- _Assigned task_
Work out how many lines in the listing below carry the word "Switch". Give that number alone.

- _Data excerpts_

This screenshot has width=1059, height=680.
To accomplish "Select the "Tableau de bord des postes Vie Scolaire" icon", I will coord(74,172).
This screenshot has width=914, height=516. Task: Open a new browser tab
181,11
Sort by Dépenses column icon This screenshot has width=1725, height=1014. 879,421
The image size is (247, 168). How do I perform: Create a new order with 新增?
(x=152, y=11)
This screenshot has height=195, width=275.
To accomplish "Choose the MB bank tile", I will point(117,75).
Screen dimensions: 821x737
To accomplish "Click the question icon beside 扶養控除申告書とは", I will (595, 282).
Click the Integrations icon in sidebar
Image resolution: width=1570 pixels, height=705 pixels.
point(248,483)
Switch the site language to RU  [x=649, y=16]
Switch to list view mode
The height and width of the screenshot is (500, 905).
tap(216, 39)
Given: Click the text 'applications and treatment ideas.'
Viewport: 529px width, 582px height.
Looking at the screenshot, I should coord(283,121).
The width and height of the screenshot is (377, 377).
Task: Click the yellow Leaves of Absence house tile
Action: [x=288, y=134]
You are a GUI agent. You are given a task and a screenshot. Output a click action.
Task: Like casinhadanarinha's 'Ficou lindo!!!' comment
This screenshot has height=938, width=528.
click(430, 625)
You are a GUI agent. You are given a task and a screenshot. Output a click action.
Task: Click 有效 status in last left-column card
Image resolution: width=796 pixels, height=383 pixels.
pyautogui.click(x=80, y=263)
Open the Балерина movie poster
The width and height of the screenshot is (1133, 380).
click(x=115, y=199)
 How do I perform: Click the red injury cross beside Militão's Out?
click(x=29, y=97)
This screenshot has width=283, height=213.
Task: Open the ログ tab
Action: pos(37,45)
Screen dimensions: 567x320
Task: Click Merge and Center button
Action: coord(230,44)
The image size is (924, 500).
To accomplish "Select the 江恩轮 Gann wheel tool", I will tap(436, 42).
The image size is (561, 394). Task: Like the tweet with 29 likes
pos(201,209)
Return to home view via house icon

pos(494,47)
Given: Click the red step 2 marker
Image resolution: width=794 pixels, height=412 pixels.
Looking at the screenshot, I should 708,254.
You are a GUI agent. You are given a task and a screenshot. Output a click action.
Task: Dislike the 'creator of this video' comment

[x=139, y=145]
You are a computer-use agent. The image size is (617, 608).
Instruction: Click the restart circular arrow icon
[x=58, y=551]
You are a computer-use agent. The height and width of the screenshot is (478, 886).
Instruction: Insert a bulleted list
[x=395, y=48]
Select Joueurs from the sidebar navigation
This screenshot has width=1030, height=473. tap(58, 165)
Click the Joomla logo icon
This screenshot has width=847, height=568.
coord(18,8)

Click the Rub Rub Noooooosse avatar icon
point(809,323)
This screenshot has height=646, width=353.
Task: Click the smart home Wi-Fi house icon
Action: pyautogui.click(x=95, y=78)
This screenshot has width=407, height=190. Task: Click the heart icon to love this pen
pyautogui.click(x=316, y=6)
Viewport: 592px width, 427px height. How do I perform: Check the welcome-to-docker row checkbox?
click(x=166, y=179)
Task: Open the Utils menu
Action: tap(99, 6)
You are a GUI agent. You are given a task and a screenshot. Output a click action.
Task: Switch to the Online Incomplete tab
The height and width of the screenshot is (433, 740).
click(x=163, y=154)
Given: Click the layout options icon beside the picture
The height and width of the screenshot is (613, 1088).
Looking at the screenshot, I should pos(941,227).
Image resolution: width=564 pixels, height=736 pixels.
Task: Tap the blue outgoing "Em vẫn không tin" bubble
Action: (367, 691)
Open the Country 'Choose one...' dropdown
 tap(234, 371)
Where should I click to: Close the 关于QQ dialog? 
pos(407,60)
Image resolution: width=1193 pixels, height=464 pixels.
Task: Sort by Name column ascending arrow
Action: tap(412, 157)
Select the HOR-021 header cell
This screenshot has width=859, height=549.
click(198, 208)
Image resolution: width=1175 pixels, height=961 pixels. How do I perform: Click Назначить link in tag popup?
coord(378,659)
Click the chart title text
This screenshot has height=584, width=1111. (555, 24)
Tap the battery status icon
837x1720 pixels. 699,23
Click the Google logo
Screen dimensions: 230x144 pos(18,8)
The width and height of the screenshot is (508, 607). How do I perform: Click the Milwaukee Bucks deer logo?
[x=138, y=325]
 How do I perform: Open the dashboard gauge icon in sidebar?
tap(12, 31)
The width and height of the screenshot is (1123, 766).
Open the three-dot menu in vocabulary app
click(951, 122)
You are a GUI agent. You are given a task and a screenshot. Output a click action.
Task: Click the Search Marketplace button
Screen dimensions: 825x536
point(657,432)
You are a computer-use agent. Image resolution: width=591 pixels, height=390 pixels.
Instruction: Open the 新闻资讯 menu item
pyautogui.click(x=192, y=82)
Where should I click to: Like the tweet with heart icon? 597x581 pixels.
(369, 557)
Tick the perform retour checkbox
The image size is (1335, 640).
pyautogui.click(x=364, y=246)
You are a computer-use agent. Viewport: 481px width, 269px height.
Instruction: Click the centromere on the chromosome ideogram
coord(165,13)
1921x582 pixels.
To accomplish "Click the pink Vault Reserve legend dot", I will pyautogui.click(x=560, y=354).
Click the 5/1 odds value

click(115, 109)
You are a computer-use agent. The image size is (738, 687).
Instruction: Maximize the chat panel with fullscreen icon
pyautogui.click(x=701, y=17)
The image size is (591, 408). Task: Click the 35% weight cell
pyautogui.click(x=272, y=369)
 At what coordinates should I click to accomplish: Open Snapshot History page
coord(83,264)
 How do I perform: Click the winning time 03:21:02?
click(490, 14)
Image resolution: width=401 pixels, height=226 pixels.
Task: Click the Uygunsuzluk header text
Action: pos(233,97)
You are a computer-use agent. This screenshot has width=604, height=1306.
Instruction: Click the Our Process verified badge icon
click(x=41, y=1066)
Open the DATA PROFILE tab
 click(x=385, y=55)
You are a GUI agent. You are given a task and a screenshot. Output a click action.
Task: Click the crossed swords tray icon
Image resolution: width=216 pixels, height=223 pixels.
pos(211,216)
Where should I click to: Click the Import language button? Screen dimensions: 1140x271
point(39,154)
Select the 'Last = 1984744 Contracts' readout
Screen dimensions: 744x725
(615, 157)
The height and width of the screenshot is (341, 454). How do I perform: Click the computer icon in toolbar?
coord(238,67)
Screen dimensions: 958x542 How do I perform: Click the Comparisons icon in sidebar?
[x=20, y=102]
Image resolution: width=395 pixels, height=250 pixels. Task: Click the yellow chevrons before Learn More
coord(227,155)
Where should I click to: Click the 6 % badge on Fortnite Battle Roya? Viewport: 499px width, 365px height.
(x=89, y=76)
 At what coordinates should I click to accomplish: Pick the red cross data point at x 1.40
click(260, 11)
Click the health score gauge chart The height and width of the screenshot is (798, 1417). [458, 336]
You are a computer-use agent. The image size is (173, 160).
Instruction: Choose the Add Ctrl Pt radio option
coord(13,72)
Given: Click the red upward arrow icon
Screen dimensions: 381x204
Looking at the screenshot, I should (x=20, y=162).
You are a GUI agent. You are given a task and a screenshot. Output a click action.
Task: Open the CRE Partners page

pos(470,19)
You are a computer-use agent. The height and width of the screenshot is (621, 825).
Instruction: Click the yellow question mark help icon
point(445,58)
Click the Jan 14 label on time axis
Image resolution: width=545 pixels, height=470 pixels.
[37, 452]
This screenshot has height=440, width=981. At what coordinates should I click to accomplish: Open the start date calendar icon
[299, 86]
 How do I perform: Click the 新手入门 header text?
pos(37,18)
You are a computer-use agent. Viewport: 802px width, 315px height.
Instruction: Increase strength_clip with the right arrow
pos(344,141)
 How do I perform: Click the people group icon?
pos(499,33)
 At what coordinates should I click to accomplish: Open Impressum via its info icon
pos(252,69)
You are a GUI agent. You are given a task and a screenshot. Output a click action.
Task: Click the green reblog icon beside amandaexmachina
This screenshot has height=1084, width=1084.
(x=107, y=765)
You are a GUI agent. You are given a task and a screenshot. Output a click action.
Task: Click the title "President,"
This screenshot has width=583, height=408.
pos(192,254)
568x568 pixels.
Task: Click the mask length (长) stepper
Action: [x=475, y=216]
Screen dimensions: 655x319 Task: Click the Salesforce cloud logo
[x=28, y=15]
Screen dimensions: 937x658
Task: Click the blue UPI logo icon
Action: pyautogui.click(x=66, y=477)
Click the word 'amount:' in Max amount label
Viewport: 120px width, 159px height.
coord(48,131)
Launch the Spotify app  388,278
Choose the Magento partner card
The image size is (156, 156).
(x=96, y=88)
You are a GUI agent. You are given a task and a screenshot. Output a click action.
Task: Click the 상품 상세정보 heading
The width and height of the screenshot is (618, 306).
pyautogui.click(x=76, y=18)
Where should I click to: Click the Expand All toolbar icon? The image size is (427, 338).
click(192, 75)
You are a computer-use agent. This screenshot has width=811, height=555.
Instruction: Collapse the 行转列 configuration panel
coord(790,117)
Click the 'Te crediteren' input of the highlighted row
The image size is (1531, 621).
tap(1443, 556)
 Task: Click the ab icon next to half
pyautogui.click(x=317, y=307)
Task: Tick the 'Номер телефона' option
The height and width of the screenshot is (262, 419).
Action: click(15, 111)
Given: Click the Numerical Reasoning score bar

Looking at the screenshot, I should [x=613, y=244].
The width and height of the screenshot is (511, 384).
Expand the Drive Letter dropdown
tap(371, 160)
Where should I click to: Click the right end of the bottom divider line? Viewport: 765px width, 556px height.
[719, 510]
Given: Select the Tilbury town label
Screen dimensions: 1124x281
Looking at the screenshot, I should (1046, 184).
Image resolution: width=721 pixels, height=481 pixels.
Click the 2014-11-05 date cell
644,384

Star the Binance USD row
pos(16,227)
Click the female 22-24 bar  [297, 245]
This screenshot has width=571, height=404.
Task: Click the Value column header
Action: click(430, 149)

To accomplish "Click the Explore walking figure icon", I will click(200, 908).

- _Worked solution_
3